Mühendis Hayvanlar
“Yeryüzünde hastalıklarımızı iyileştirmiş, gökdelenlerimizi inşa etmiş ve savaşlarımızı kazanmış yaratıklar var. Onlar, henüz biz olmadan bu şeyleri yapmaktaydılar.” Bu sözler yakın tarihli Science Digest adlı dergide yazılmıştır. Bu usta mühendisler acaba kimlerdir? “Bunlar, gezegenimizde hayatın bir parçası olan ağaçlar, böcekler, balıklar ve mütevazı orman otlarıdır” diyor aynı dergi.
Sonradan insan tarafından icat edilen, hayvan “mühendisler”in marifetlerinden birkaçı şunlardır:
Modern uzay roketleri ve uzay silahlarında, kimyasal roket-hareketlendirme sistemleri kullanılıyor. Fakat bir bombardıman böceği, korunmak için buna benzer bir sistemi çok önceden kullanmaktaydı. Bu böceğin bezleri iki hidrokinon bileşimi ile hidrojen peroksitten oluşan bir karışım yapar. Bu maddeler supap görevini gören kaslar tarafından ayrı odalarda depolanır. Böcek korktuğu zaman, bu supaplar açılır ve içindekiler, kalın duvarlı bir reaksiyon bölmesine akar. Aynı zamanda patlayıcı bir reaksiyona neden olan bir enzim de eklenir ve oksijen salıverilir. Basıncı artan gaz, yakıcı bileşimi reaktörden çıkmağa zorlar ve bileşimi saldırgana fışkırtır.

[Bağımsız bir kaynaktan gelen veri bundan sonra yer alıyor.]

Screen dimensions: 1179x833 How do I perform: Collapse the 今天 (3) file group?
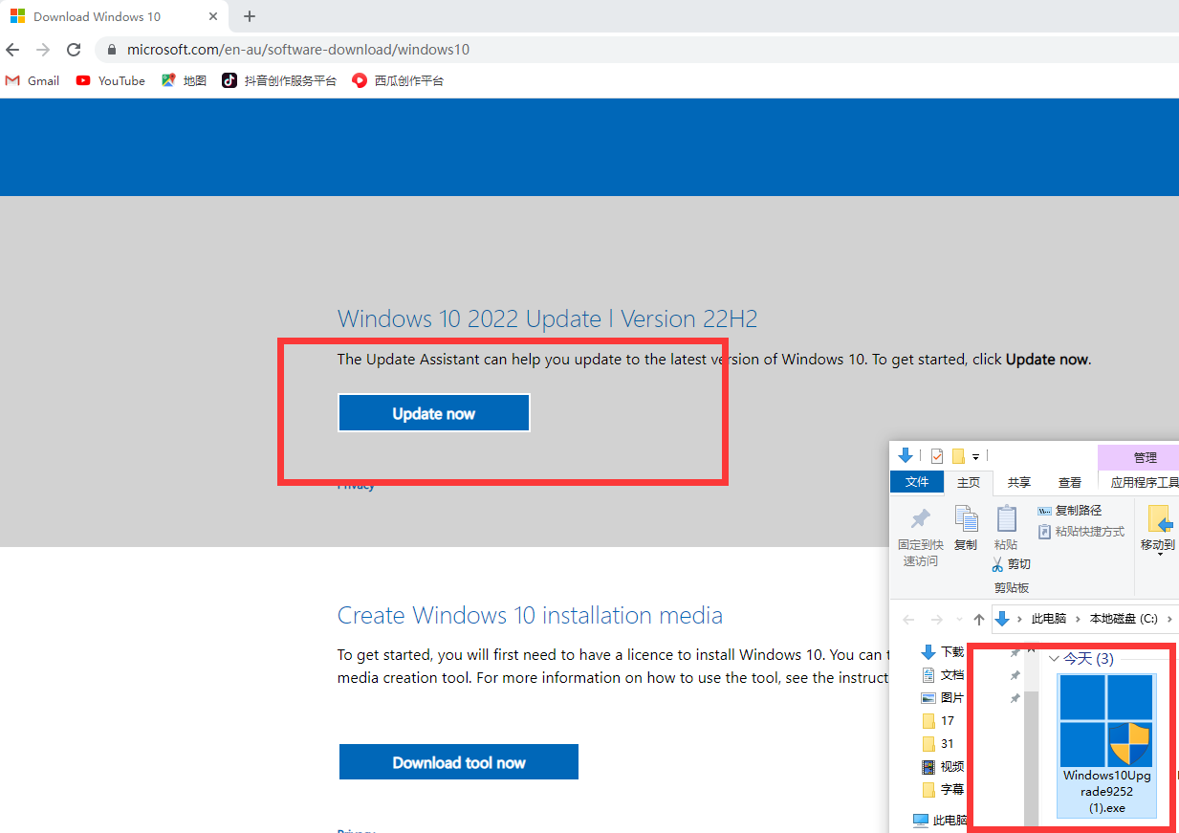tap(1055, 659)
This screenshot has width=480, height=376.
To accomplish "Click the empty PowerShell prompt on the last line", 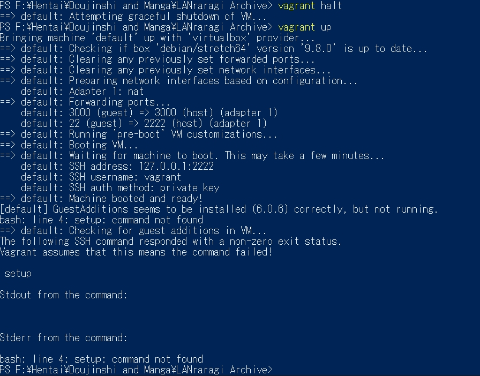I will (136, 370).
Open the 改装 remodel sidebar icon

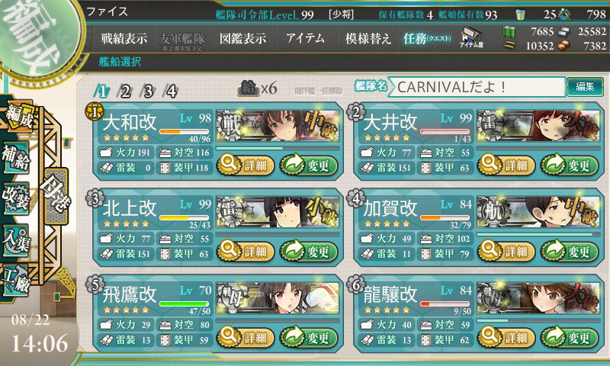[16, 198]
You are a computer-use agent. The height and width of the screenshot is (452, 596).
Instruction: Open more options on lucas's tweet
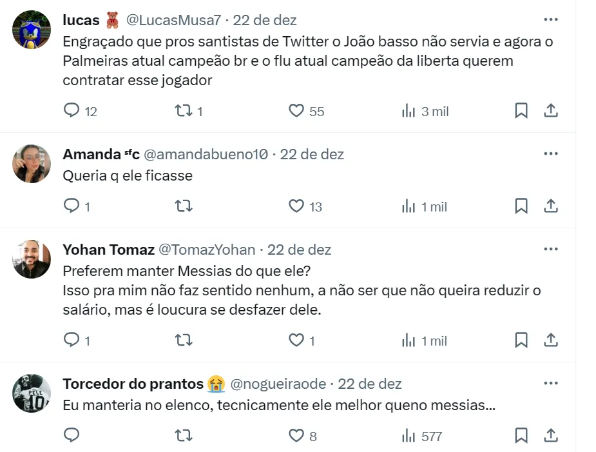[551, 19]
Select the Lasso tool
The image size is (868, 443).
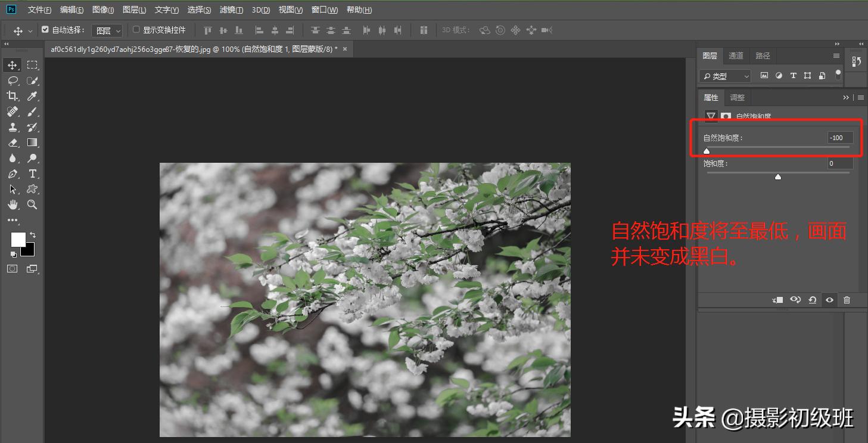[12, 80]
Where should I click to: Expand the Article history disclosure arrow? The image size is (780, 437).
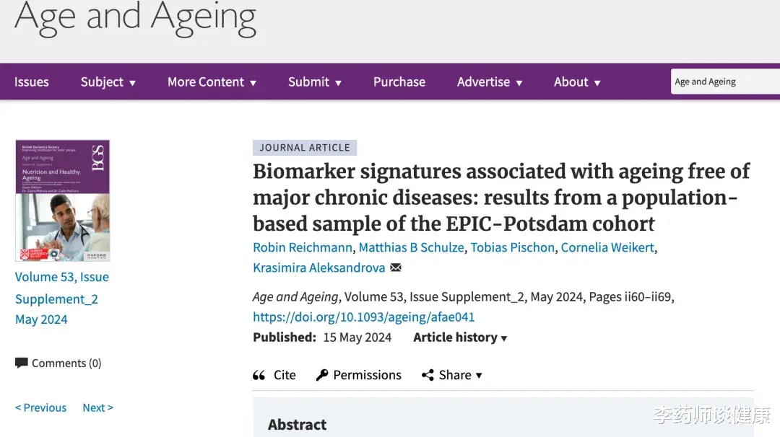coord(504,338)
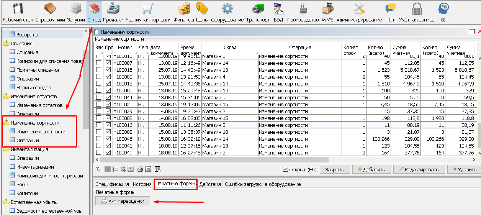Click the printer icon in table toolbar

[140, 169]
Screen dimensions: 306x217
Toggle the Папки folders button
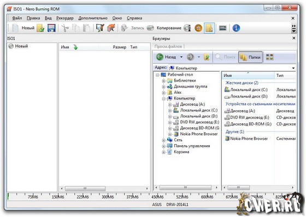[x=250, y=57]
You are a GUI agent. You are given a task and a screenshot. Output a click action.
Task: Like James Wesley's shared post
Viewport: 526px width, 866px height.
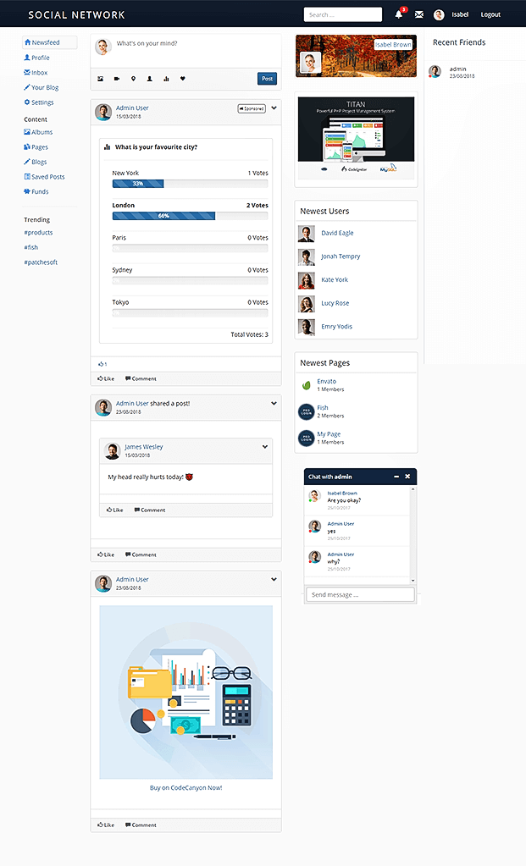[x=115, y=510]
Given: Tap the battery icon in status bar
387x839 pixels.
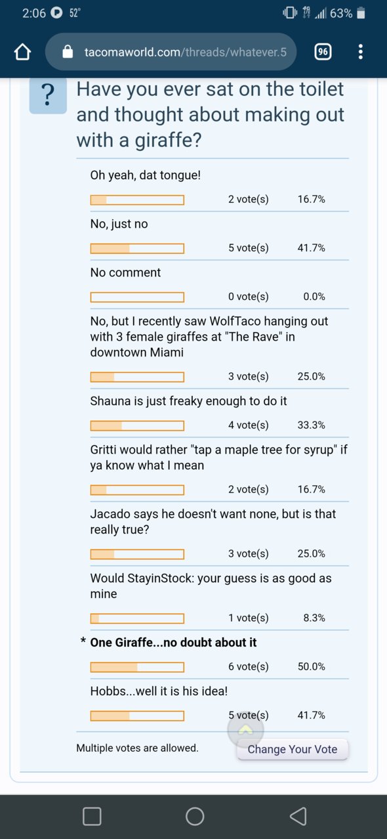Looking at the screenshot, I should click(x=361, y=13).
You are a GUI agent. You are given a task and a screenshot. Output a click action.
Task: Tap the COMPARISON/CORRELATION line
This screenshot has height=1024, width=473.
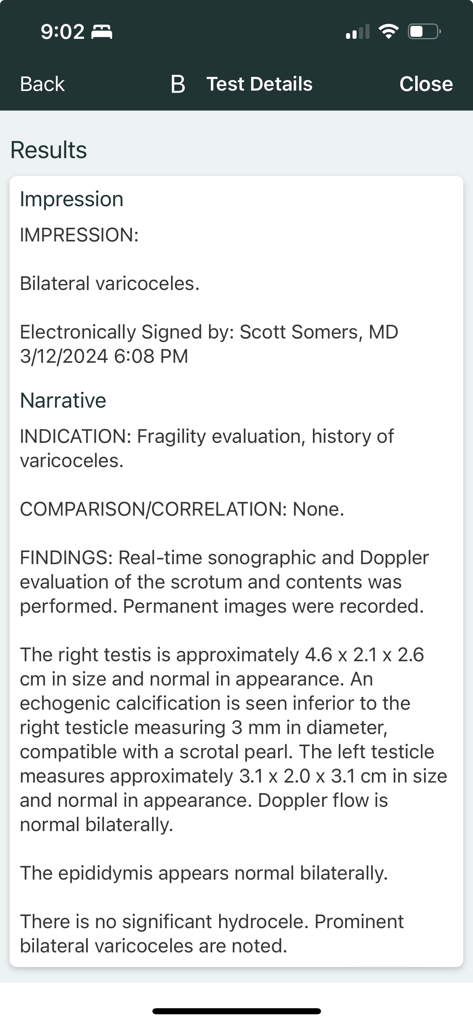(x=182, y=509)
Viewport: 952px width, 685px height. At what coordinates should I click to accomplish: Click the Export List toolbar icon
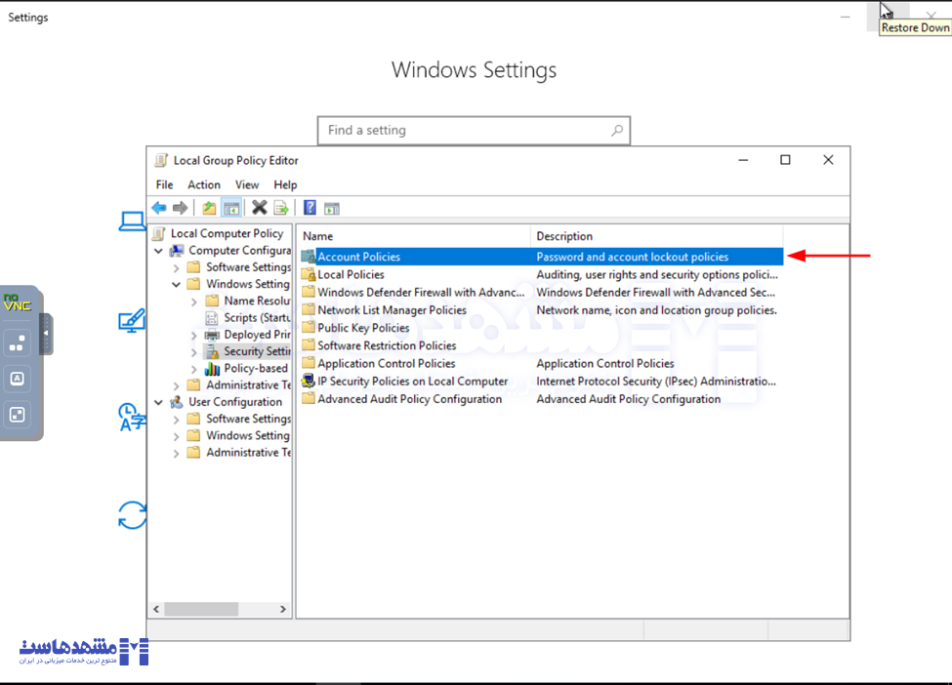[281, 208]
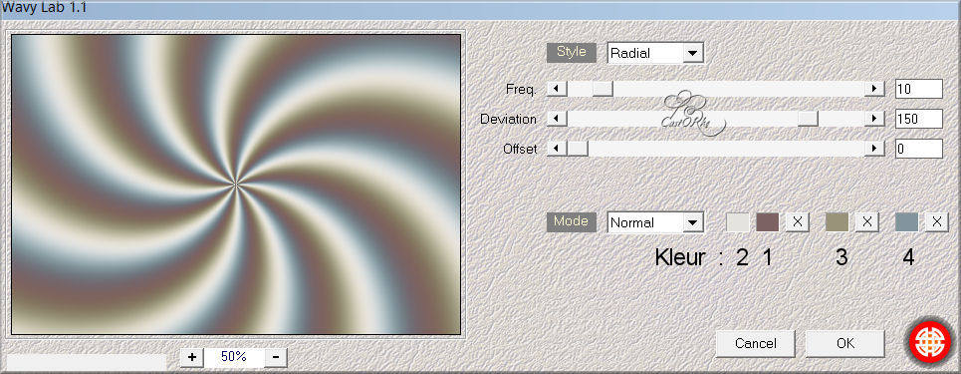Disable color 1 with its X toggle
This screenshot has height=374, width=961.
point(798,222)
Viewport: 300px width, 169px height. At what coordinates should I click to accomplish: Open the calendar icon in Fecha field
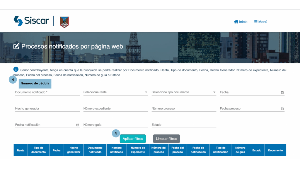[x=282, y=92]
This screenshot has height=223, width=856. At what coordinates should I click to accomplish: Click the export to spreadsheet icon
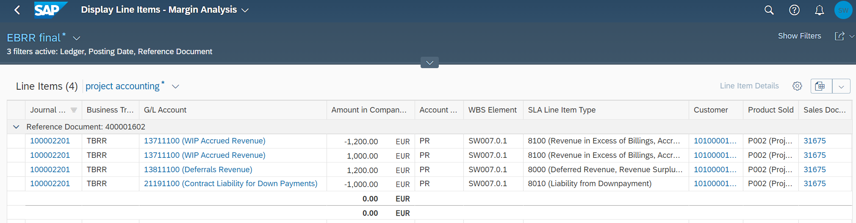tap(820, 86)
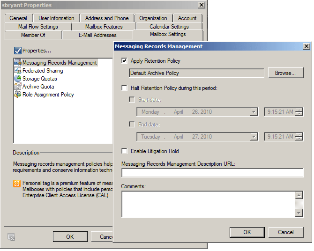The height and width of the screenshot is (251, 314).
Task: Click the Messaging Records Management Description URL field
Action: tap(212, 173)
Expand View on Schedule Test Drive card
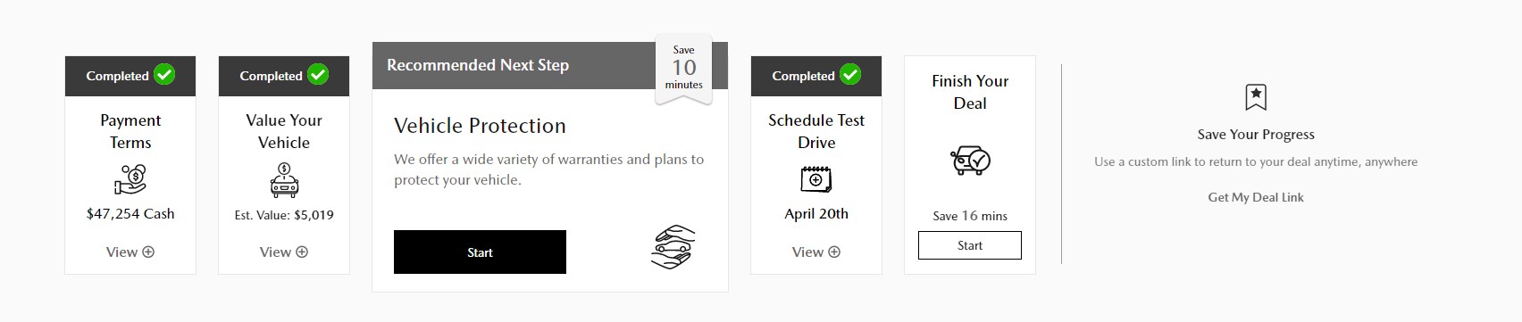The width and height of the screenshot is (1522, 322). tap(816, 252)
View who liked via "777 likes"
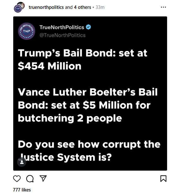Viewport: 180px width, 194px height. [x=22, y=190]
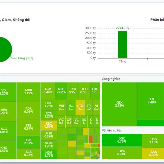Select the GEX tile in Công nghiệp
This screenshot has width=164, height=164.
tap(119, 104)
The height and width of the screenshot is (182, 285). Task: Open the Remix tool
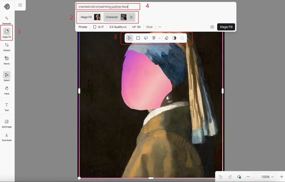click(x=7, y=60)
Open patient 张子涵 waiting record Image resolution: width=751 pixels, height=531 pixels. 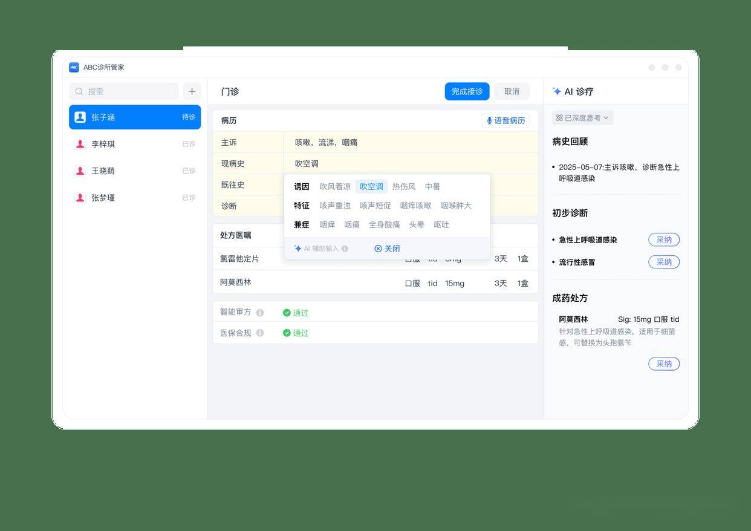(134, 117)
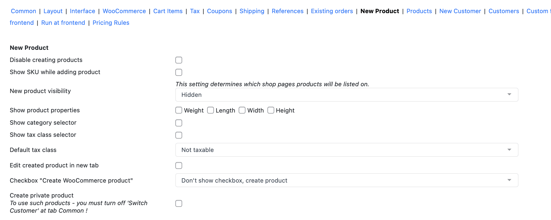Navigate to the Coupons section
This screenshot has height=220, width=551.
pyautogui.click(x=219, y=11)
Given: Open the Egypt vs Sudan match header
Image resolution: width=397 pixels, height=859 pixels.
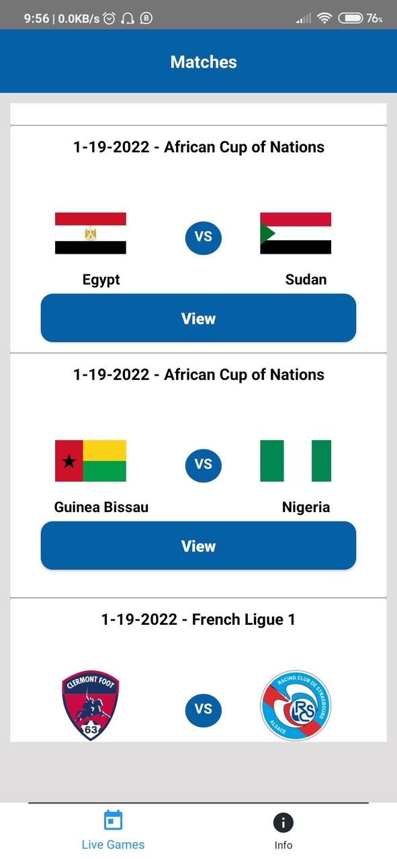Looking at the screenshot, I should pyautogui.click(x=198, y=146).
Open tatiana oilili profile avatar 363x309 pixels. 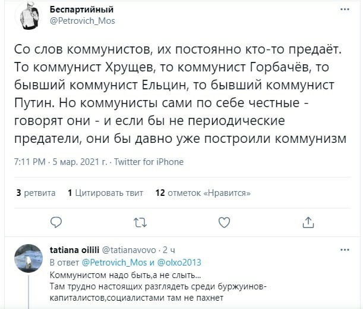[x=29, y=258]
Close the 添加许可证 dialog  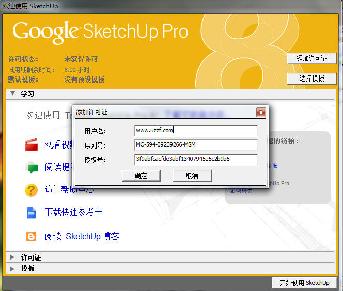261,112
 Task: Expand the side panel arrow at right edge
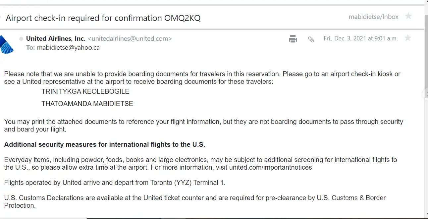(425, 94)
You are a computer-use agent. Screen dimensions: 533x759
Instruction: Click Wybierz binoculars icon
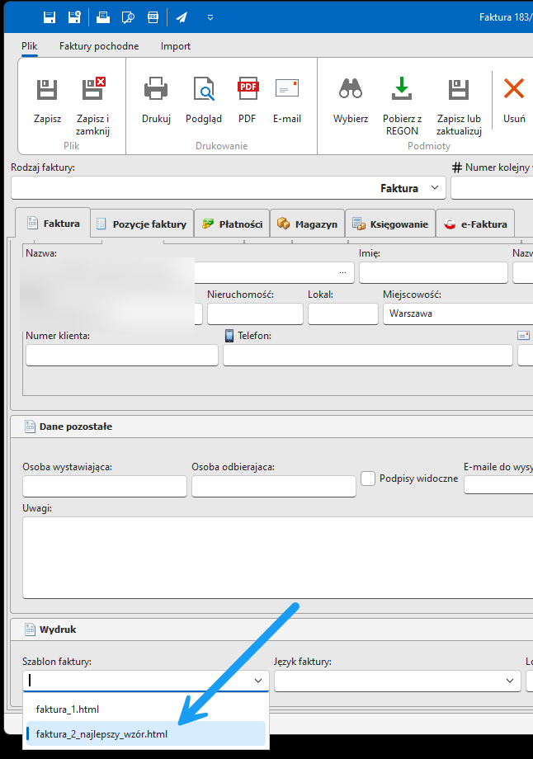[x=351, y=89]
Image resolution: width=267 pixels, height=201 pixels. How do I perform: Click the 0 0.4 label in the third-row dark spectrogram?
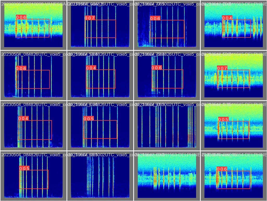[x=23, y=119]
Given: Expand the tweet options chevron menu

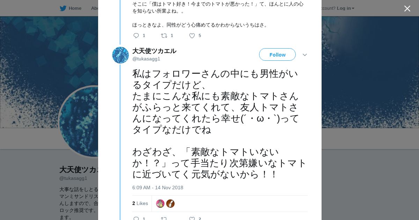Looking at the screenshot, I should (x=305, y=55).
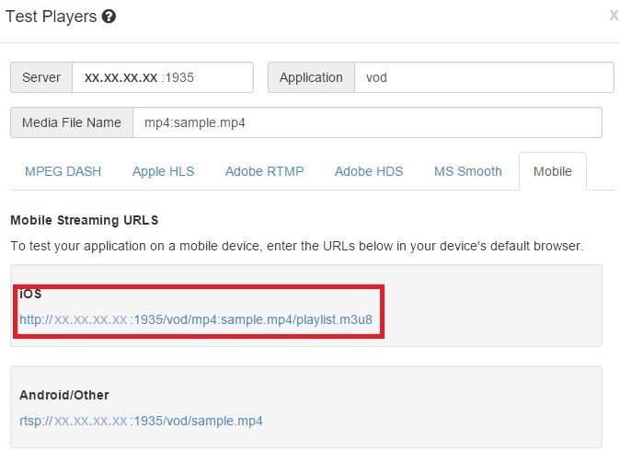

Denizciler, düğüm atmayı ve dokumacılar ipliği dokumayı öğrenmeden önce, bir kuş, yapraklarından lifleri çıkararak, düğümleyerek ve sararak dokuyor, böylece yuvasına asılı duruma getiriyordu. Kentlerin planlarını yapanlar da toplu konut şekillerinin, hususi evlerden daha ekonomik ve toplumsal yararlı olduğu fikrindedirler. Dokumacı kuşların bazı cinsleri, bunu daha önce fark ettiler. Beraberce çalışarak bir ağacın kuvvetli dallarından birinin üzerinde otlardan oluşan bir dam örtüsü yaptıktan sonra, bu damın altına yuvalarını astılar. Bir damın altında, yüz kadar yuva bulunabilir.
İnsan mühendislerden önce, kunduzlar, su yollarında bentler yaparak su ihtiyaçlarını karşılayabilmek için çevreyi değiştirdiler. Ve insanlar, kanal yapmadan önce kunduzlar bunun benzerini yaptılar. Nasıl? Büyük ağaçları devrildiği yerden, bende taşımak için karada bazen 300 metre uzunluğunda kanal kazıp, nehrin suyunu ta ağaca kadar getirdiler. Sonra bu ağaçları istedikleri yere kadar su arkında yüzdürdüler.
Şili’deki bir deniz salyangozu, kaldıracı “icat” etmiştir. Katı kabuğunun alt kenarında iki tane kuvvetli, dışa çıkık dişi var. Kayalara yapışmış olan küçük bir yumuşakçayı yerinden sökmek ve onu yemek için bu dişlerini kullanır. Nasıl mı? Dişlerini kurbanının kabuğunun altına sokar. Sonra ayağını içeri çekerek, manivelanın çalıştığı aynı yöntemle kurbanını yerinden söker.
Son olarak dilin ne kadar yararlı olabileceğini hiç düşündünüz mü? Yumuşakçalardan birçoğunun, tahta törpülemek için kullandığımız törpüye benzeyen dilleri var. Büyük parçaları ufalayıp yemek için dillerini kullanırlar. Ağaçkakan kuşunun dili de bir zıpkın veya balık oltasına benzer. Nasırlaşmış dilinde sivri dikenler vardır ve bunlarla ağacın çatlaklarında saklanan böcekleri çıkarır. Doğanın mühendislerinin aletleri ne kadar serttir? Kayalara yapışan yosunları yiyen bir deniz salyangozunu düşünün. Dilinin üstünde, neredeyse kuvars kadar sert bir demir oksidi olan magnetit tabakası bulunur. Böylece Science Digest dergisinin dediği gibi: “Kullandığımız sert çelikten pek geride kalmayan maddeleri doğa da kullanıyor.”